有些模型可能会输出内部样式的标签（如 ``<think>…``）。  
此函数会移除这些内容，确保你的 TTS **只** 朗读最终答案。

**提示：** 如果你在屏幕上看到其它“流式”杂质（因为你直接打印了原始 token），这个函数已经确保 **语音** 输出保持干净。


**主循环：先问候一次，然后 监听 → 思考 → 说话**

.. code-block:: python

   print(WELCOME)
   tts.say(WELCOME)

通过终端与扬声器向用户问好。程序启动时执行一次。


**监听（带实时部分转写的流式 STT）**

.. code-block:: python

   print("\n🎤 Listening... (Press Ctrl+C to stop)")

   text = ""
   for result in stt.listen(stream=True):
       if result["done"]:
           text = result["final"].strip()
           print(f"[YOU] {text}")
       else:
           print(f"[YOU] {result['partial']}", end="\r", flush=True)

* ``stream=True`` 会生成 **部分** 转写，便于即时反馈，并在话语结束时给出 **最终** 转写。  
* 最终识别文本存入 ``text``，并打印一次。


**保护：若未识别到任何内容，则跳过 LLM 调用**

.. code-block:: python

   if not text:
       print("[INFO] Nothing recognized.

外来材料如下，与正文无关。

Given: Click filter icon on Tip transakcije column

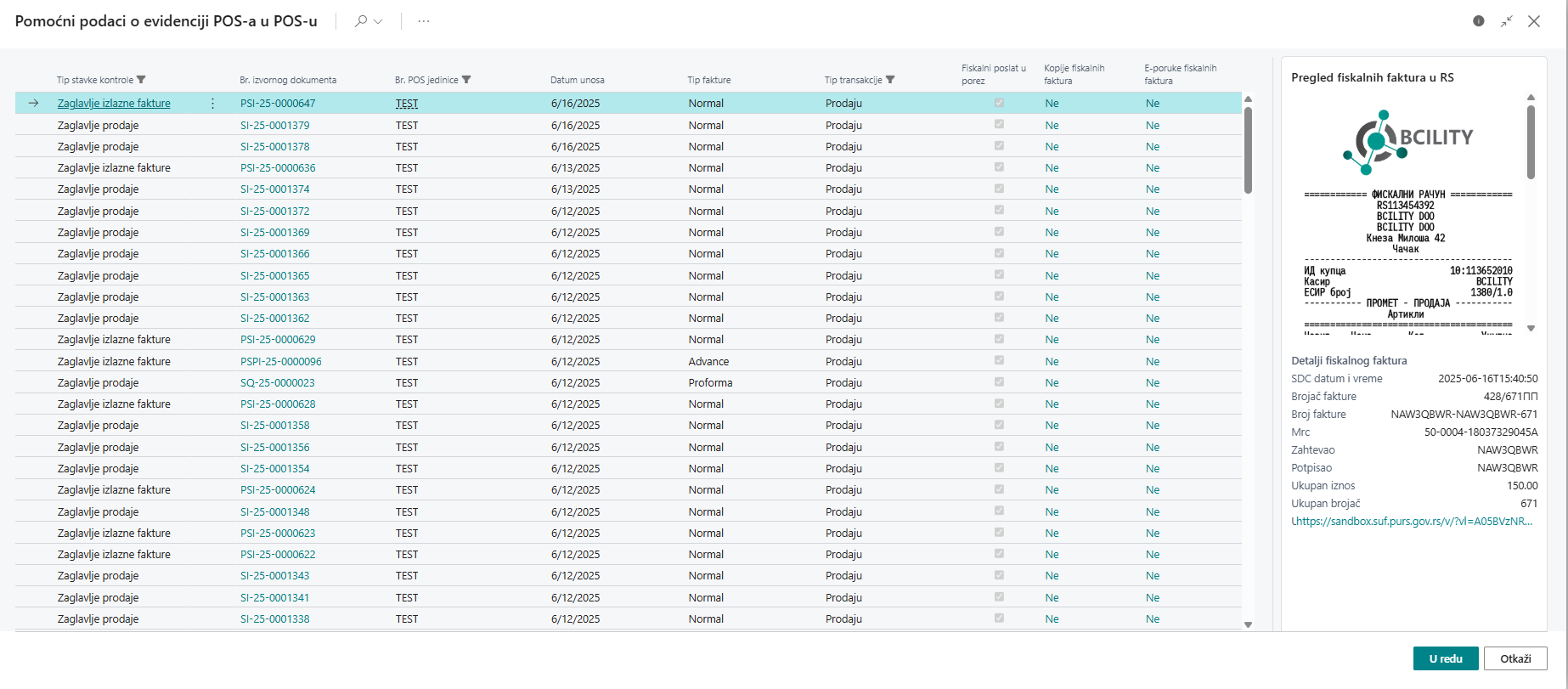Looking at the screenshot, I should click(x=890, y=80).
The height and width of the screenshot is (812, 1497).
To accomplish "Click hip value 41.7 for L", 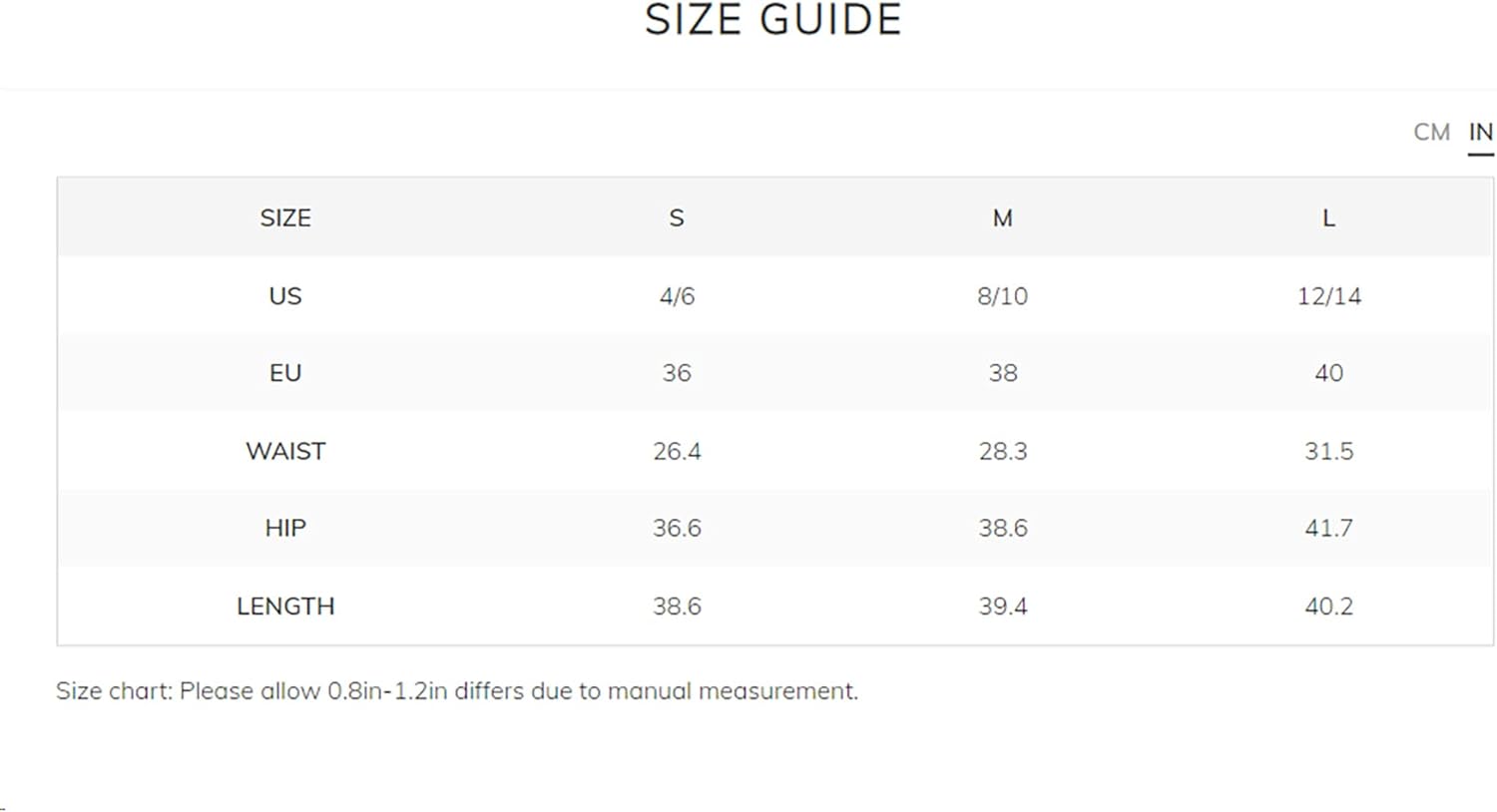I will click(1328, 528).
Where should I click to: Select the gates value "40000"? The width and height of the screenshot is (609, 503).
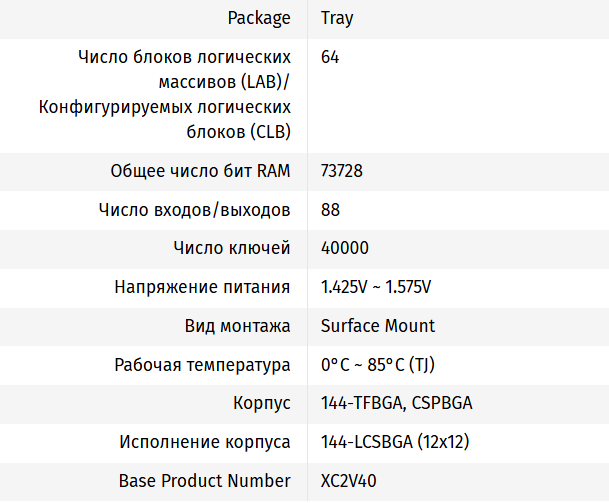point(344,248)
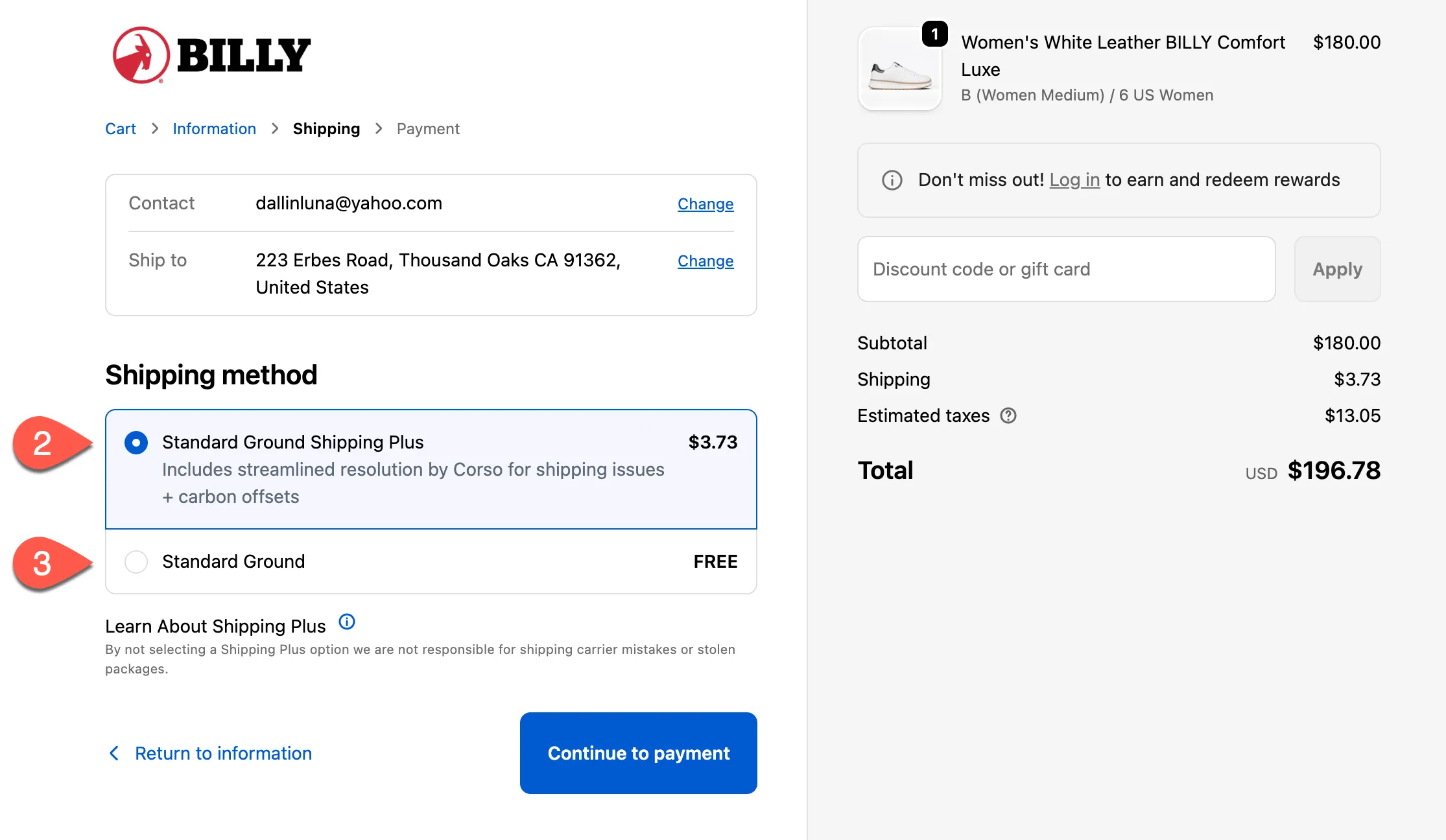Go to the Cart breadcrumb step
The width and height of the screenshot is (1446, 840).
[121, 129]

Try again.")
       time.sleep(0.1)
       continue

避免向模型发送空提示（节省时间与算力 / 令牌）。


**思考（LLM）并流式打印**

.. code-block:: python

   reply_accum = ""
   response = llm.prompt(text, stream=True)
   for next_word in response:
       if next_word:
           print(next_word, end="", flush=True)
           reply_accum += next_word
   print("")

* 将最终转写发送给本地 LLM，并 **随到随打** token，从而降低延迟。  
* 同时将完整回复累积到 ``reply_accum``，用于后续处理。

**注意：** 如果你 **不想** 展示原始 token，可将 ``stream=False``，只打印最终字符串。


**说话（先清理，再一次性 TTS）**

.. code-block:: python

   clean = strip_thinking(reply_accum)
   if clean:
       tts.say(clean)
   else:
       tts.say("Sorry, I didn't catch that.")

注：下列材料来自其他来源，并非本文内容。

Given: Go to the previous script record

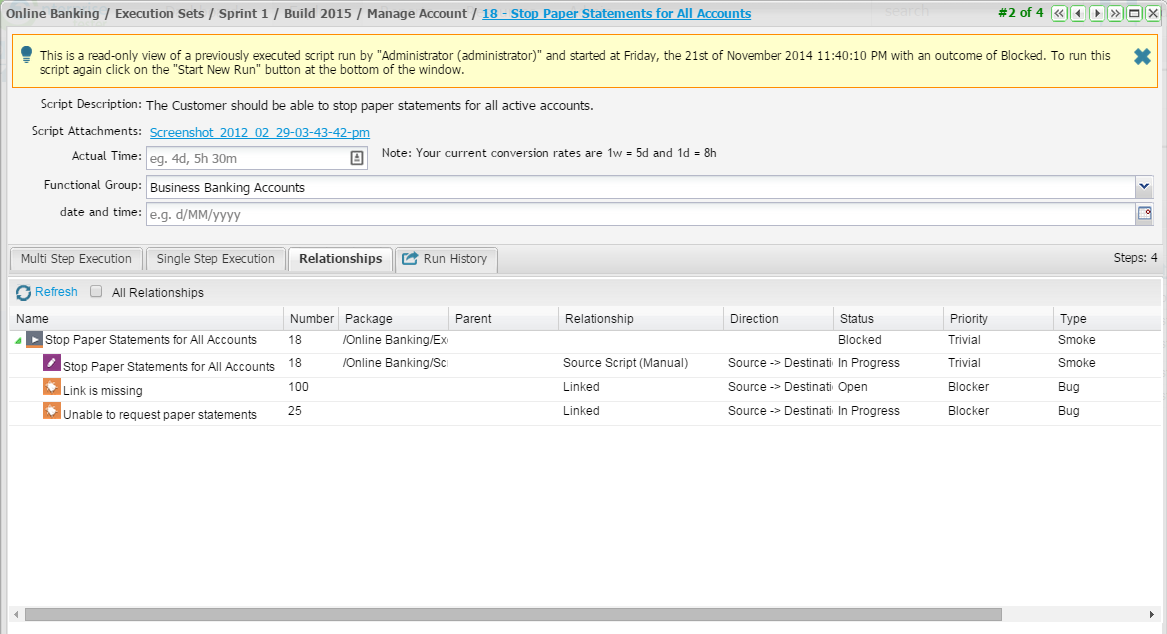Looking at the screenshot, I should pyautogui.click(x=1078, y=14).
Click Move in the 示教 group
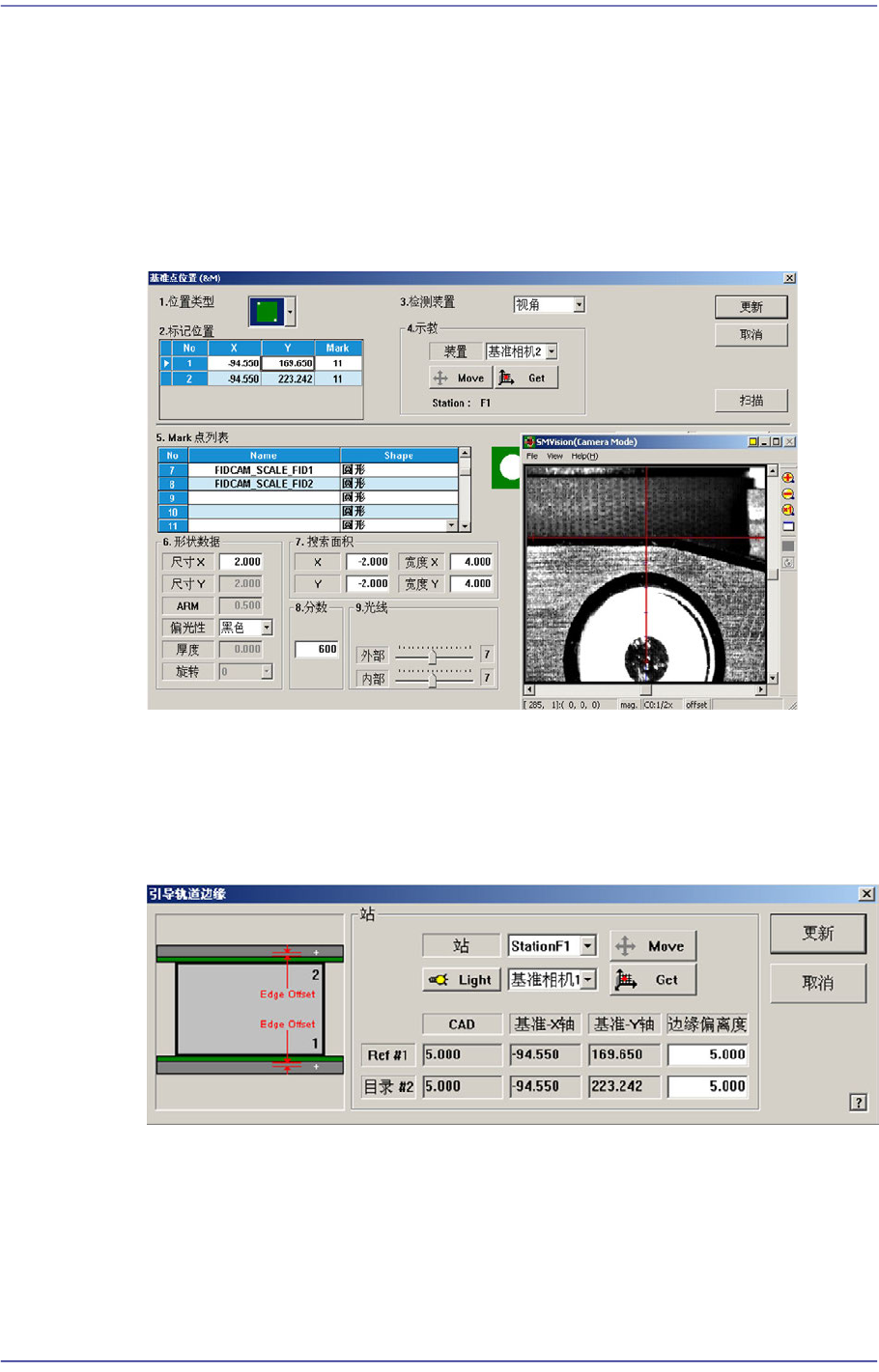 460,378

* 清理最终文本，移除隐藏标签，然后 **只朗读一次**。  
* 让 TTS 保持一次性播报，避免出现诸如 “[LLM] / [SAY]” 之类的重复提示。


**退出与清理**

.. code-block:: python

   except KeyboardInterrupt:
       print("\n[INFO] Stopping...")
   finally:
       tts.say("Goodbye!")
       print("Bye.")

使用 ``Ctrl+C`` 结束程序。机器人会简短道别，以提示正常退出。

----

故障排查与常见问题
---------------------

* **模型过大（内存错误）**

  使用较小的模型，如 ``moondream:1.8b``，或在性能更强的计算机上运行 Ollama。

* **Ollama 没有响应**

  确保 Ollama 已在运行（``ollama serve`` 或桌面应用已打开）。  
  如果是远程设备，启用 **Expose to network** 并检查 IP 地址是否正确。

* **Vosk 无法识别语音**

  确认麦克风工作正常。  
  如有需要，可尝试更换语言包（``zh-cn``、``es`` 等）。

* **Piper 没有声音或报错**

  确认所选语音模型已下载，并已在 :ref:`test_piper` 中测试通过。

* **回答太长或偏题**

  编辑 ``INSTRUCTIONS``，添加：**“Keep answers short and to the point.”**。